Kent’s Cavern Torquay
Prehistoric Caves in Torquay
Located in the Ilsham area of Torquay, the cave network has documented evidence of human explorers since the 1500s. However, evidence found in the caves reveals that they were home to human beings tens of thousands of years ago. In fact a fragment of jawbone found in the caves could be as much as 44,000 years old. This makes it the earliest human life discovered in north western Europe. Interestingly, this would indicate that homo-sapiens lived side by side with Neanderthals for quite some period of time; something that was doubted prior to the dating of the remains.
Animals also used the caves and there are remains of Cave Lions, Sabre tooth cats, mammoths and rhinos. These all could have used the caves at around about the same time as the humans. Further back in time there are bear remains believed to be 500,000 years old.

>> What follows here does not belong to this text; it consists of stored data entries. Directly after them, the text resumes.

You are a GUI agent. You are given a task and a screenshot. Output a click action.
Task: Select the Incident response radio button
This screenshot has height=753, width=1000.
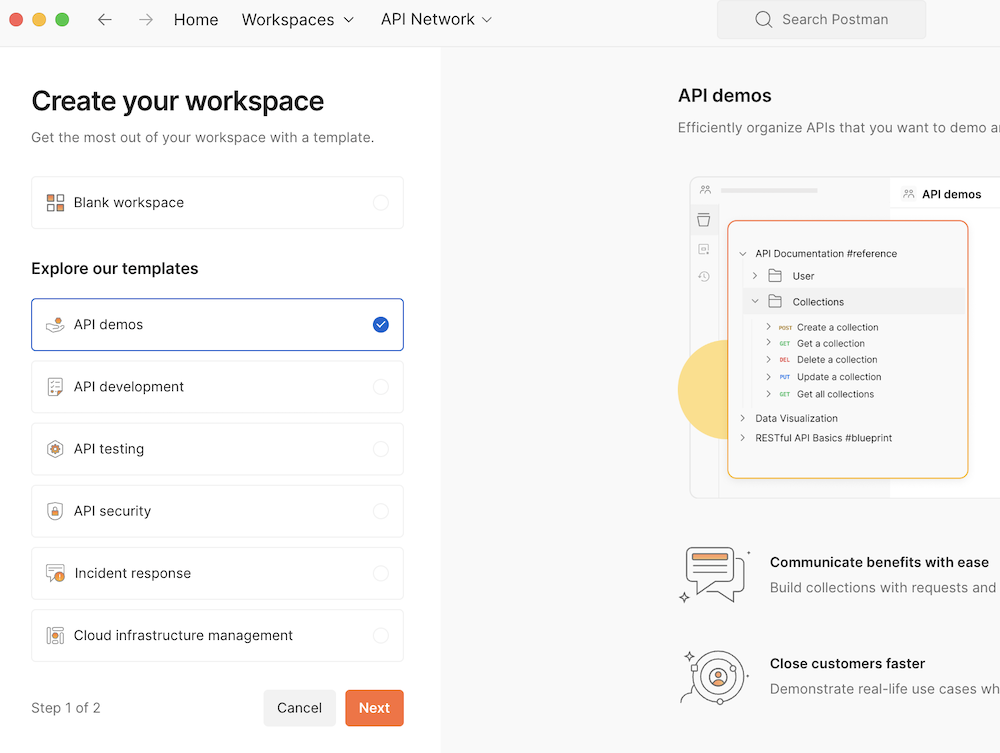381,573
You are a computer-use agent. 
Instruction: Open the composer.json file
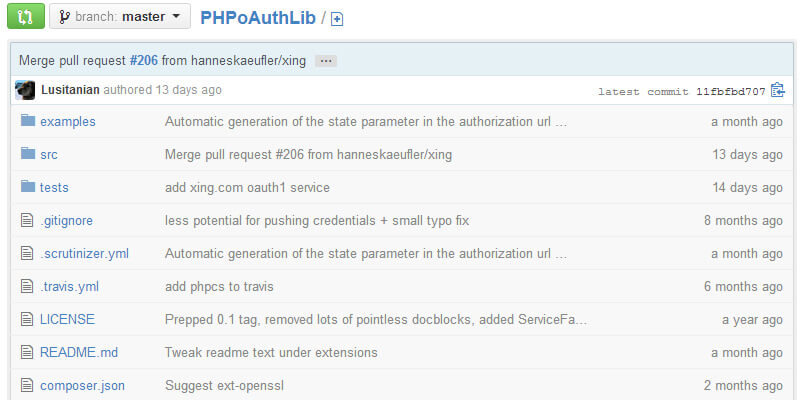(82, 385)
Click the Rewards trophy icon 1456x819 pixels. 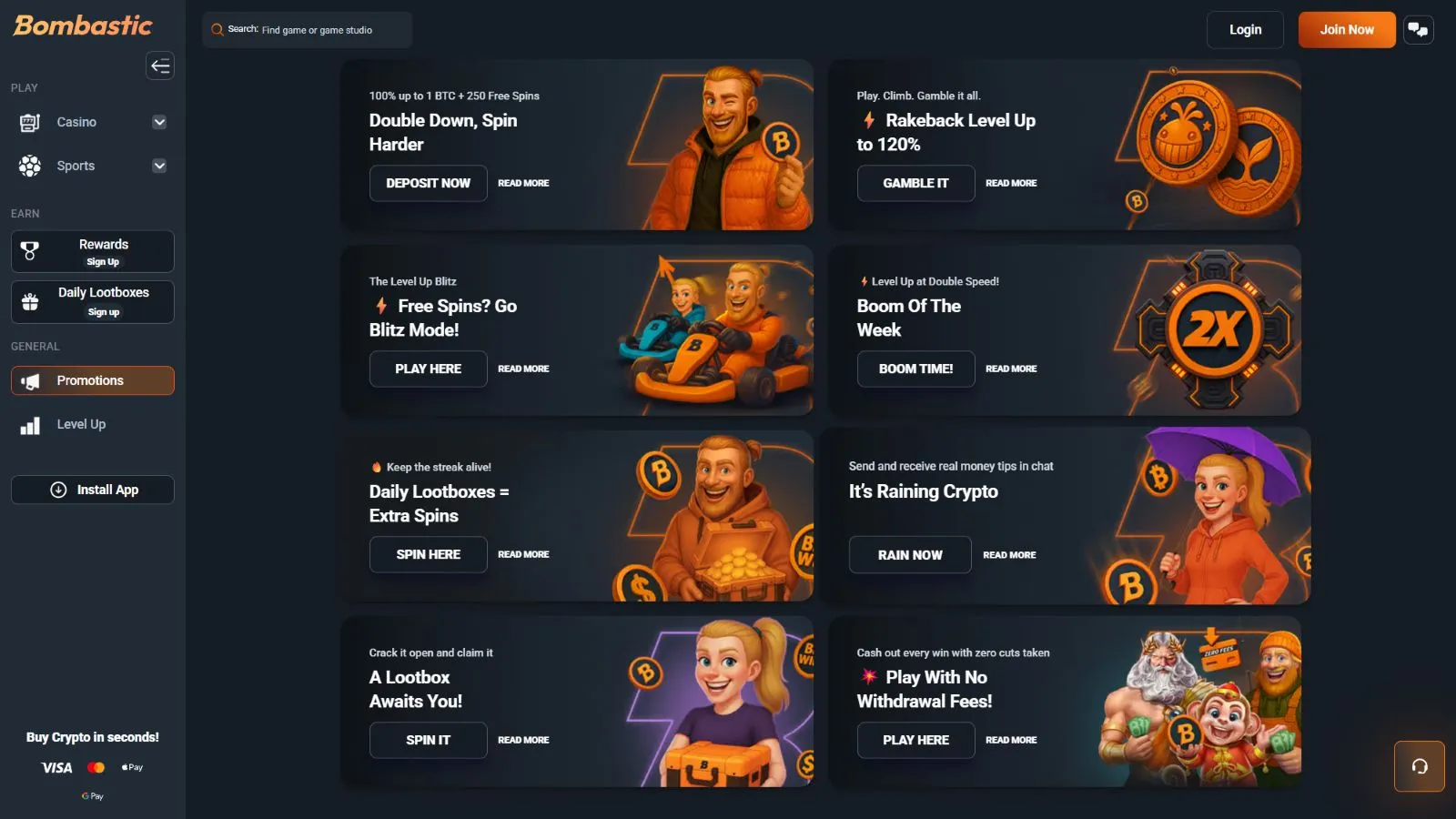coord(30,251)
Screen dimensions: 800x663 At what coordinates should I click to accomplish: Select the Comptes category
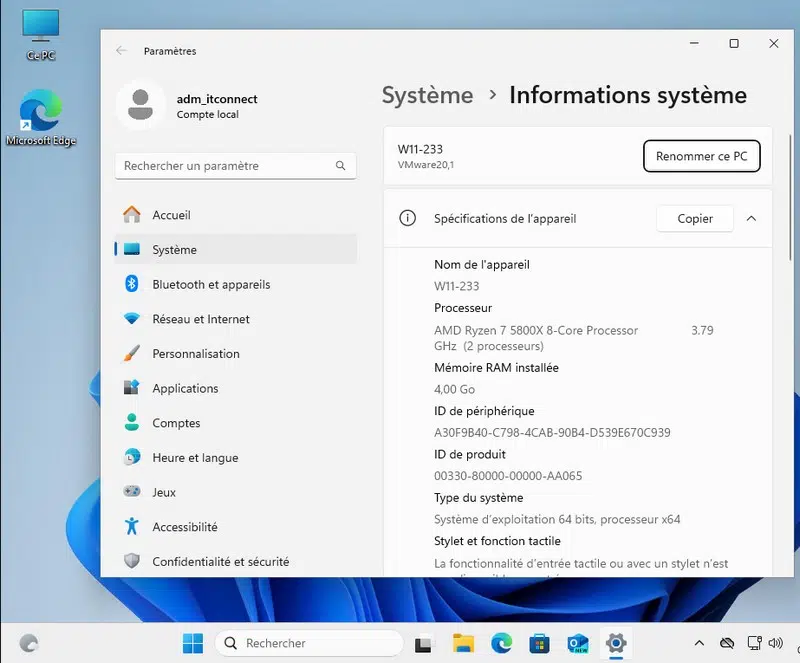(x=176, y=423)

The caves were formed some 2 million years ago at a time when the Earth was entering and leaving a number of Ice Ages. Although the ice never came as far south as Devon, the periods of ice age saw sea levels dropping by as much as 120 meters. This meant that the sea disappeared and this part of the country was joined to France. At low tides in Torquay it is still possible to sea fossilised remains of forests that grew where the sea now is. With the return of warm periods between the ice ages this part of Devon was home to abundent numbers of hippos.
In the Victorian times serious archaological excavations of the the caves began and by the time Agatha Christie was born, the caves would have been well known. In 1903 they passed out of the hands of Lord Haldon and into an ancestor of the current owners. Adhoc tours began soon after but it was not until 1925 that it became a tourist attraction in the sense we would recognize today.
Agatha Christie and Kent's Cavern
The caves feature in one of Agatha Christie's early novels - The Man in the Brown suit (1924). In her book they have the name of Hampsly Cavern.